USPSTF Reaffirms Recommendations Against Hormone Therapy for Primary Prevention in Postmenopausal Persons

Carol Mangione, MD, MSPH

Carol Mangione, MD, MSPH

The US Preventive Services Task Force (USPSTF) has finalized their latest recommendations related to use of hormone therapy for the primary prevention of chronic conditions in postmenopausal people, which includes recommendations against use of combined estrogen and progestin for primary prevention of chronic conditions in postmenopausal persons and against use of estrogen alone for primary prevention in postmenopausal persons who have had a hysterectomy.
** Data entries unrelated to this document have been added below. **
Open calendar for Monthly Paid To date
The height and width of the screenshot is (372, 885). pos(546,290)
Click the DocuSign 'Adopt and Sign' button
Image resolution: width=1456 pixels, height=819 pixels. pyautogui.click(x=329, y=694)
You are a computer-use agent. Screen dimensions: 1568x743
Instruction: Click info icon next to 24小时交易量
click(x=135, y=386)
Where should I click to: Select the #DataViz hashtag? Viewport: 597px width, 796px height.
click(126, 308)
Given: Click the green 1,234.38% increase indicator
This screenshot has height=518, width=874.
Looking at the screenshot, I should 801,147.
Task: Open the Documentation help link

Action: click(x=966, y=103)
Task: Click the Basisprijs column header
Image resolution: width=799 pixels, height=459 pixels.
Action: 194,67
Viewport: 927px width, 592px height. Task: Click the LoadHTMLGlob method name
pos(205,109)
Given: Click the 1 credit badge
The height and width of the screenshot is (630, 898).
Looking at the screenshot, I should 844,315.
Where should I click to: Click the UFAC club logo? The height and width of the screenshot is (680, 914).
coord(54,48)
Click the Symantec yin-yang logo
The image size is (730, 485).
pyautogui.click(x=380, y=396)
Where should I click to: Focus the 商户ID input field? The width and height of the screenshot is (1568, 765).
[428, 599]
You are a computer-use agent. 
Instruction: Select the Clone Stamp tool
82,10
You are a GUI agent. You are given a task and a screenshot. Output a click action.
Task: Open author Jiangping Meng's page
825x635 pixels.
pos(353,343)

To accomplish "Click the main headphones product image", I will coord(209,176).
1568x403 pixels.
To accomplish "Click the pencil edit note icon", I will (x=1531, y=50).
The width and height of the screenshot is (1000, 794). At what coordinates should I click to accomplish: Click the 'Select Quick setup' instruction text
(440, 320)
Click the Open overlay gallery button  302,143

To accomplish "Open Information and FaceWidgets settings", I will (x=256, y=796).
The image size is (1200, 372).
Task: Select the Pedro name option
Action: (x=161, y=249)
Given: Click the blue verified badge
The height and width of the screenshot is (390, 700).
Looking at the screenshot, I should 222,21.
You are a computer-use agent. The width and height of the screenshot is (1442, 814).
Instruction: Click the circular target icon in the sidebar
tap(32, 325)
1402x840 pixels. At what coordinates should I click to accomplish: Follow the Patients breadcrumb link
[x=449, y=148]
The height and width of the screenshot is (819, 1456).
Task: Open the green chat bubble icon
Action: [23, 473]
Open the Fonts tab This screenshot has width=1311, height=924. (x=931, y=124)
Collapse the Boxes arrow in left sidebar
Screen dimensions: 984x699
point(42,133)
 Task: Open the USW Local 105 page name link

Released on November 1, the latest recommendations represent the first update on the topic from the USPSTF since 2017 and both of the recommendations included in the latest iteration were awarded a D grade, which indicates moderate or high certainty that the service has no net benefit or that the harms outweigh the benefits.

“For people who have already gone through menopause, using hormone therapy is not an effective way to prevent chronic conditions because the potential harms cancel out any potential benefit,” said Task Force chair Carol Mangione, MD, MSPH, chief of the Division of General Internal Medicine and Health Services Research at the University California, Los Angeles, in a statement from the USPSTF. “Fortunately, the Task Force has many other evidence-based recommendations on ways people can stay healthy as they age.”

Given the aging population and knowledge of chronic conditions, including cardiovascular disease, osteoporosis, cancer, and diabetes, becoming more common as people age, interventions for primary prevention of these conditions have the potential to have a major impact on public health efforts. With this in mind, hormone therapy has been propositioned as a potential avenue for primary prevention in postmenopausal persons and, as a result, has been the subject of 5 different USPSTF recommendation statements dating back to 2002.

With an interest in updating the evidence base used in their 2017 recommendation, investigators performed a systematic review of published data from the PubMed/MEDLINE, Cochrane Library, EMBASE, and trial registries from January 1, 2016, through October 12, 2021, with surveillance through July 2022. Investigators identified 20 trials and 3 cohort studies with populations of 39,145 and 1,155,410 individuals, respectively, for inclusion in their review.

In the review, investigators found use of hormone therapy in postmenopausal persons for primary prevention was associated with some benefits, such as a reduction in risk for diabetes and fractures, but also several safety concerns, including significantly increased risks of stroke, gallbladder disease, and some cancers.

From their assessment of magnitude of net benefit, the USPSTF made 2 conclusions with moderate certainty:

  • The USPSTF concluded use of combined estrogen and progestin for the primary prevention of chronic conditions in postmenopausal persons with an intact uterus has no net benefit.
  • The USPSTF concluded use of estrogen alone for the primary prevention of chronic conditions in postmenopausal persons who have had a hysterectomy has no net benefit.

“Importantly, this recommendation is only for people who are considering hormone therapy to prevent chronic conditions after going through menopause,” says Task Force member James Stevermer, MD, MSPH, medical director of University of Missouri Health Care Family Medicine–Callaway Physicians, in the aforementioned statement from the USPSTF. “Those who wish to manage symptoms of menopause with hormone therapy are encouraged to talk with their healthcare professional.”

In an accompanying editorial, Alison J. Huang, MD, MAS, and Deborah Grady, MD, MPH, both of the University of California San Francisco, offered their takeaways from the latest recommendations from the USPSTF through a historic perspective.

“For the fifth time, the USPSTF confirms that postmenopausal persons should not be encouraged to use menopausal hormone therapy on the grounds that it will preserve their long-term health and functioning,” wrote the pair. “No longer should patients use hormones to stave off the multidimensional consequences of natural menopause or aging. But neither should they be frightened away from considering using menopausal hormone therapy for distressing symptoms that emerge in midlife or reflexively urged to use other pharmacologic therapies that, realistically, are also likely to have long-term trade-offs.”

These articles, titled “Hormone Therapy for the Primary Prevention of Chronic Conditions in Postmenopausal Persons,” and “Hormone Therapy for the Primary Prevention of Chronic Conditions in Postmenopausal Persons Updated Evidence Report and Systematic Review for the US Preventive Services Task Force,”, were published in Journal of the American Medical Association.